# Think Blue Trainer



## Coffeuk01 (Sep 24, 2018)

What is yalls highest score with the Think Blue Trainer? I’ve seen my score as high as 96 and I’m not an aggressive driver!







this is after a commute of 70 miles (5 miles of stop and go traffic)


Sent from my iPhone using Tapatalk


----------



## jimothy cricket (Jul 9, 2008)

Huh, didn't know we had this feature! I'm traveling this weekend—I'll dial in my Think Blue and report back.


----------



## gerardrjj (Sep 4, 2014)

Coffeuk01 said:


> What is yalls highest score with the Think Blue Trainer? I’ve seen my score as high as 96 and I’m not an aggressive driver! this is after a commute of 70 miles (5 miles of stop and go traffic)
> 
> 
> Sent from my iPhone using Tapatalk


96 is the highest I've ever seen, it seems to get over than you'd have to coast down a very long hill at speed.

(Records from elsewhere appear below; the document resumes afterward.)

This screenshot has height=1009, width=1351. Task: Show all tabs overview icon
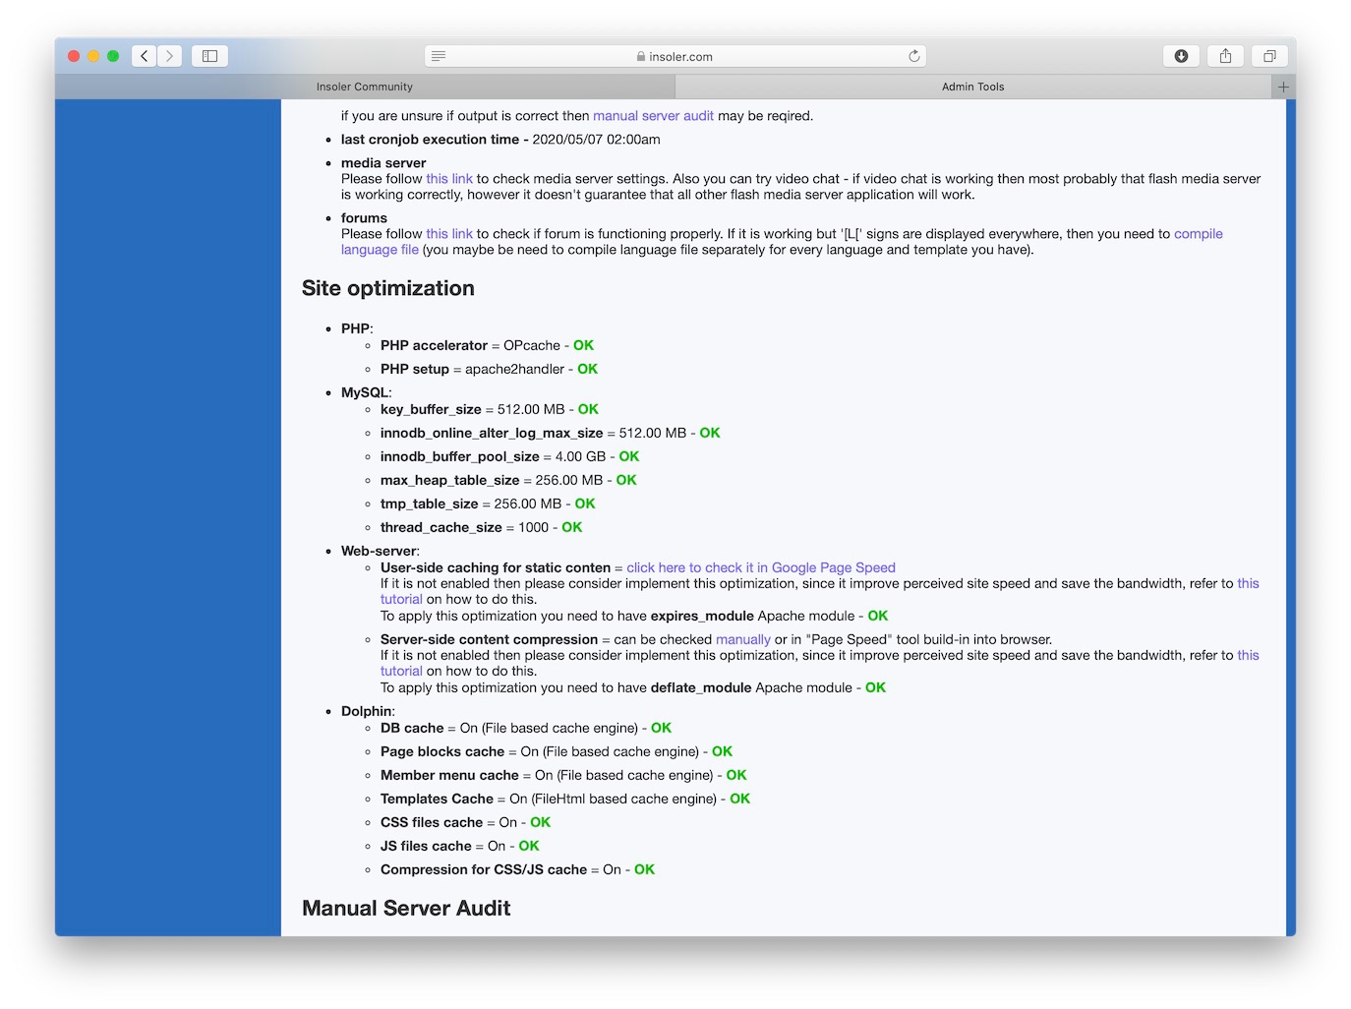point(1269,56)
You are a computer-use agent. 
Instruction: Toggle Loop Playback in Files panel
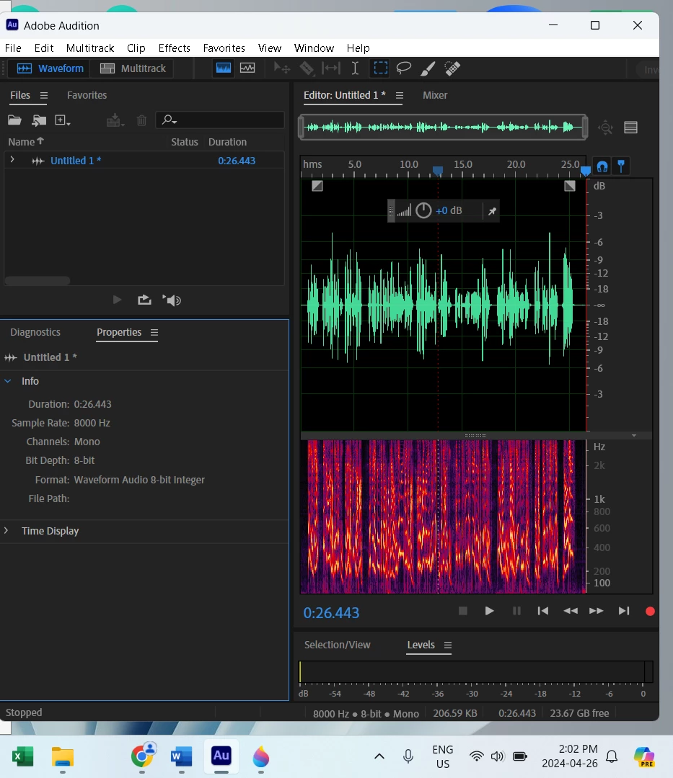point(144,300)
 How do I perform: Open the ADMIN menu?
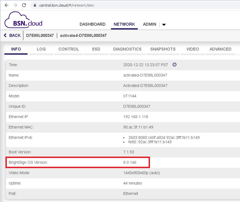click(x=149, y=24)
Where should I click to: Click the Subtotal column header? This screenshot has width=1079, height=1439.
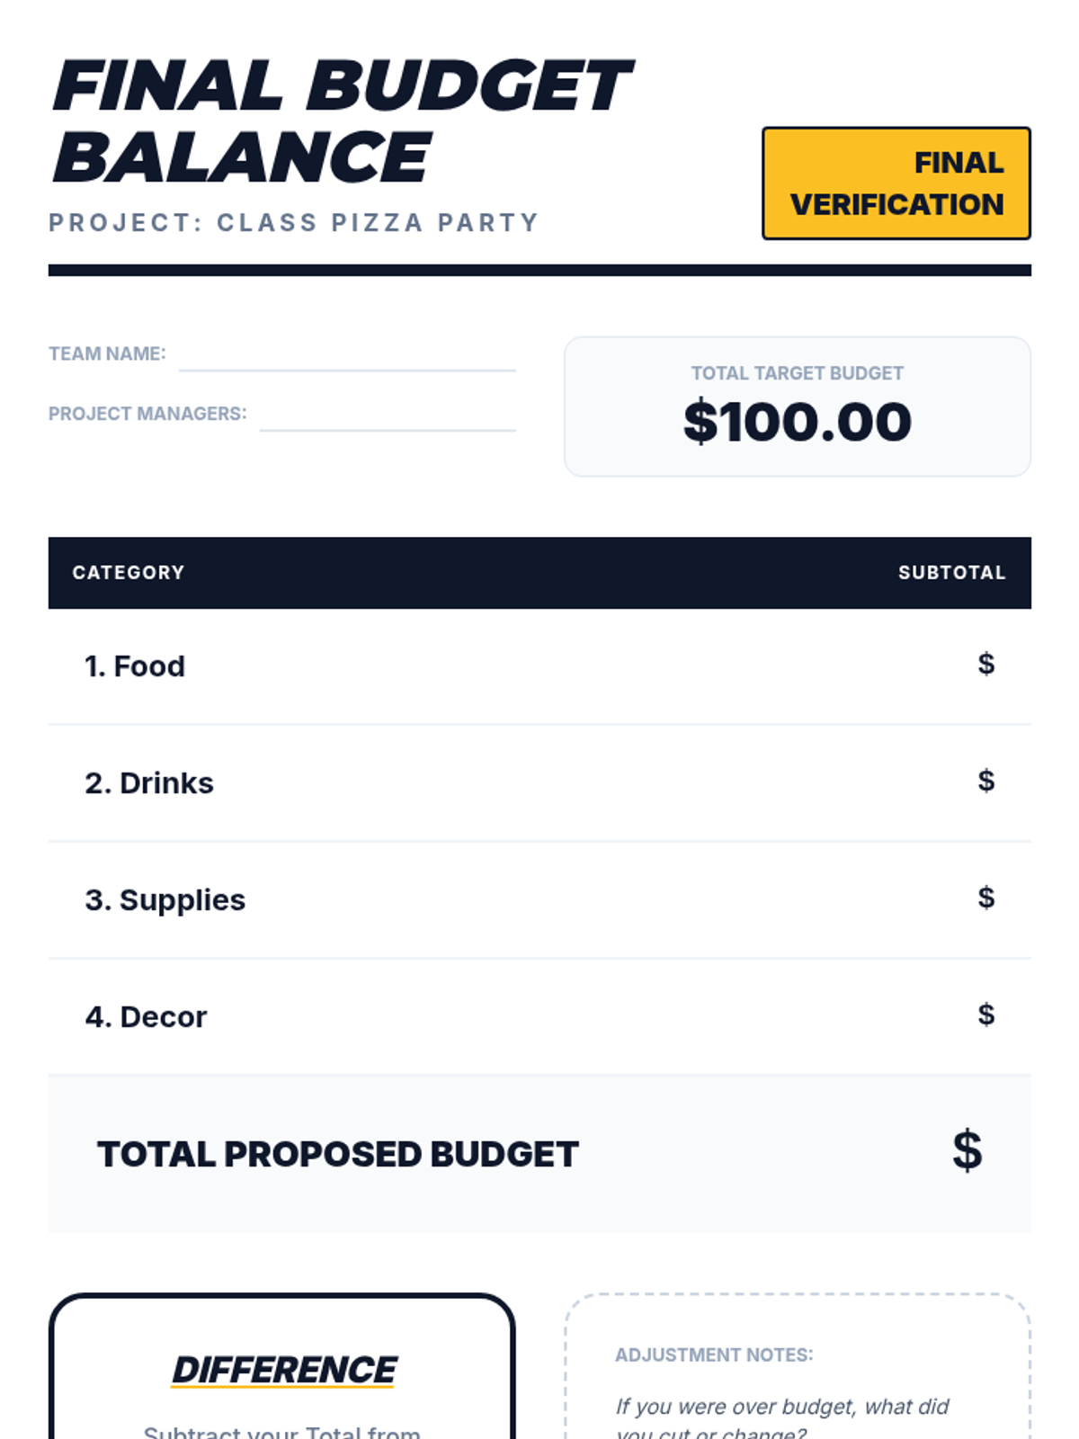[951, 573]
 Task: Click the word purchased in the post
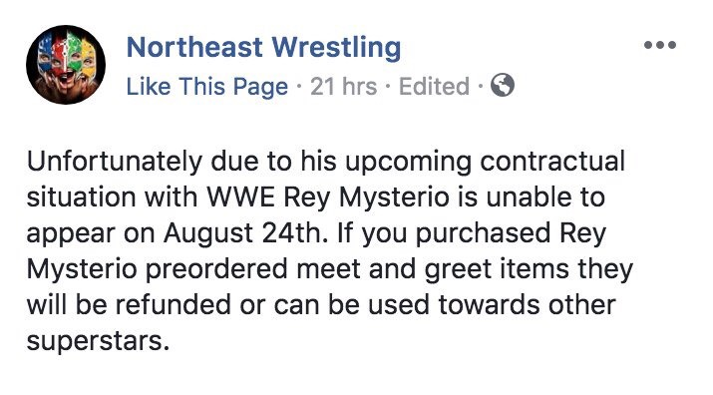point(483,234)
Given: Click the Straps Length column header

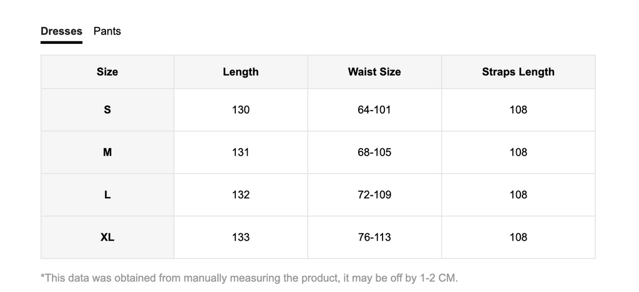Looking at the screenshot, I should [x=519, y=72].

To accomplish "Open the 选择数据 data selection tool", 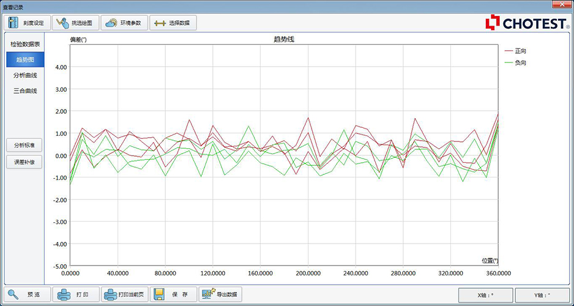I will [160, 23].
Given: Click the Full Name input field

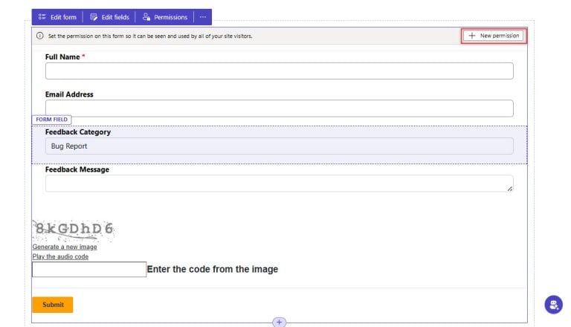Looking at the screenshot, I should point(279,71).
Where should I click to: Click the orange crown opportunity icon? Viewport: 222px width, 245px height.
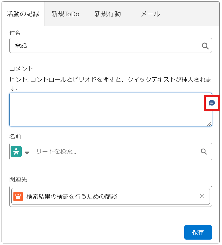(x=18, y=197)
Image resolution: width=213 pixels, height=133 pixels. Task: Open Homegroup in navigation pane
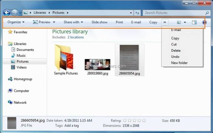pyautogui.click(x=23, y=79)
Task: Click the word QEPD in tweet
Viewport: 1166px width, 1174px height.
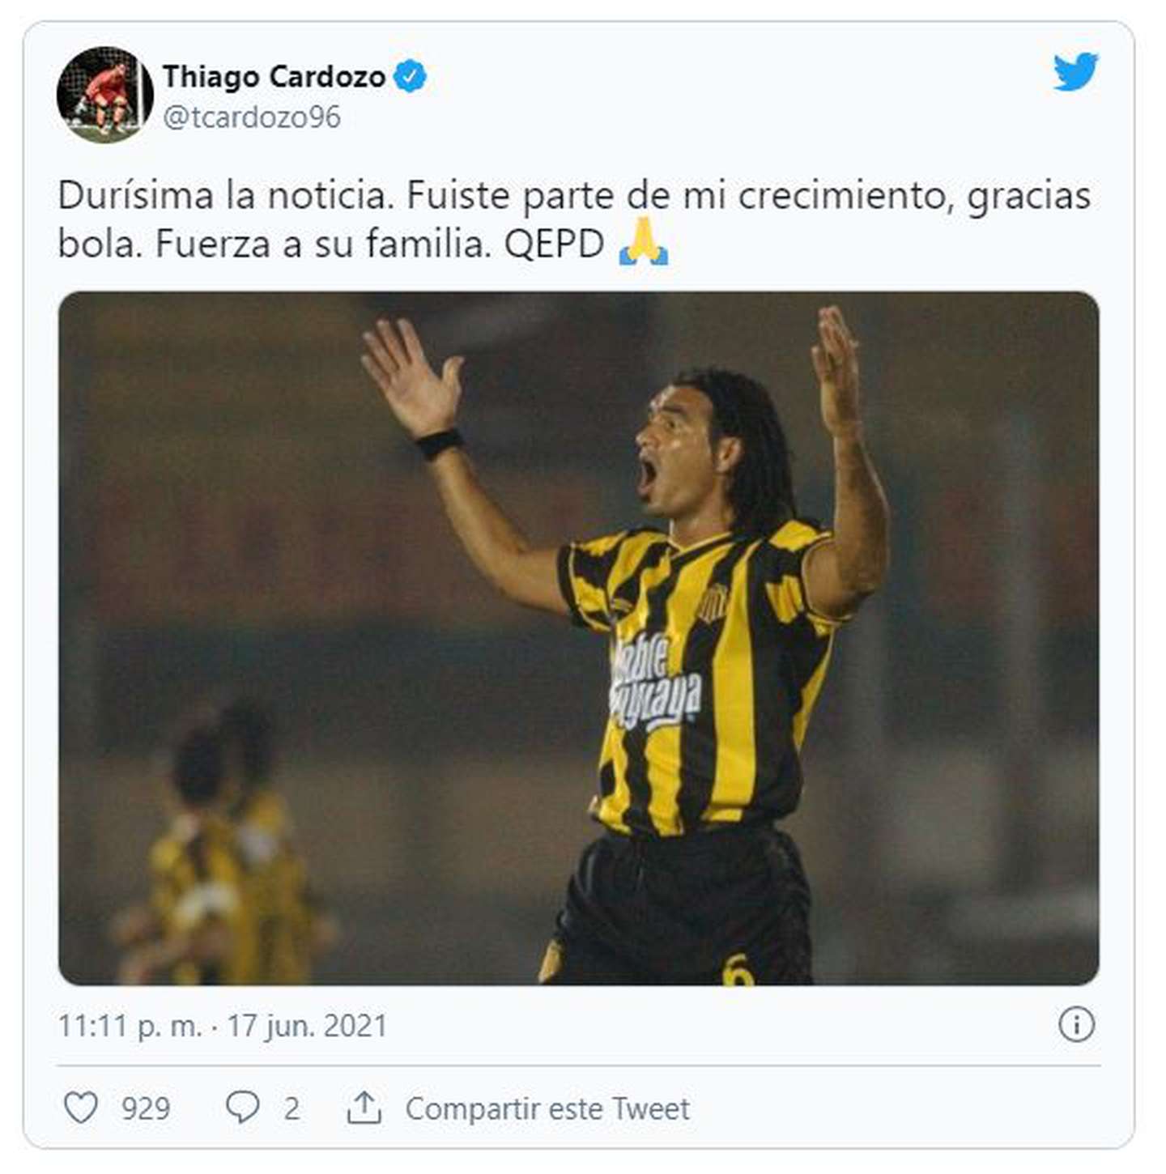Action: 555,244
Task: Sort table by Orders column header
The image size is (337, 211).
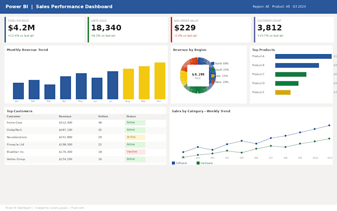Action: point(103,117)
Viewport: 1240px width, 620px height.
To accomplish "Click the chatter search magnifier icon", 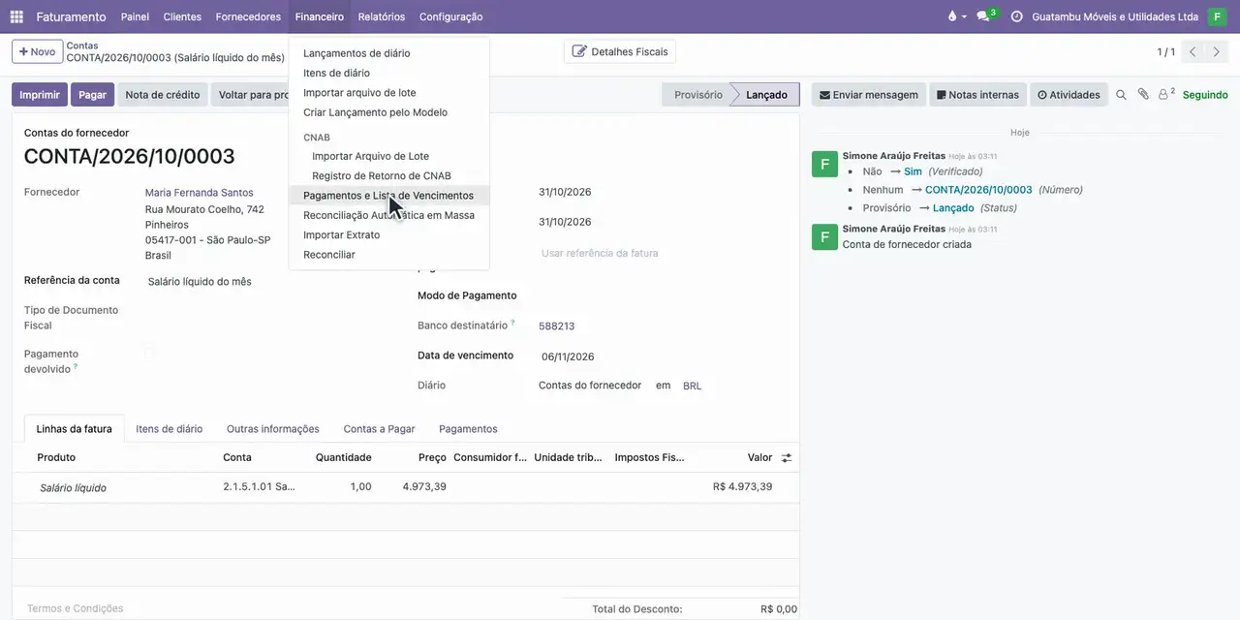I will pyautogui.click(x=1121, y=95).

Funny thing: put the car in full Eco mode, set cruise 5mph under speed limit and the car will score about 86. Put anything in sport or manual modes and it gets like 82 no matter how conservatively you drive.


----------



## brianbgw (Mar 29, 2011)

Mine always tops out at 86 when I cruise on the freeway(even getting killer mileage). I've seen 100 before after rural driving about 35 mph in eco mode for 15 miles.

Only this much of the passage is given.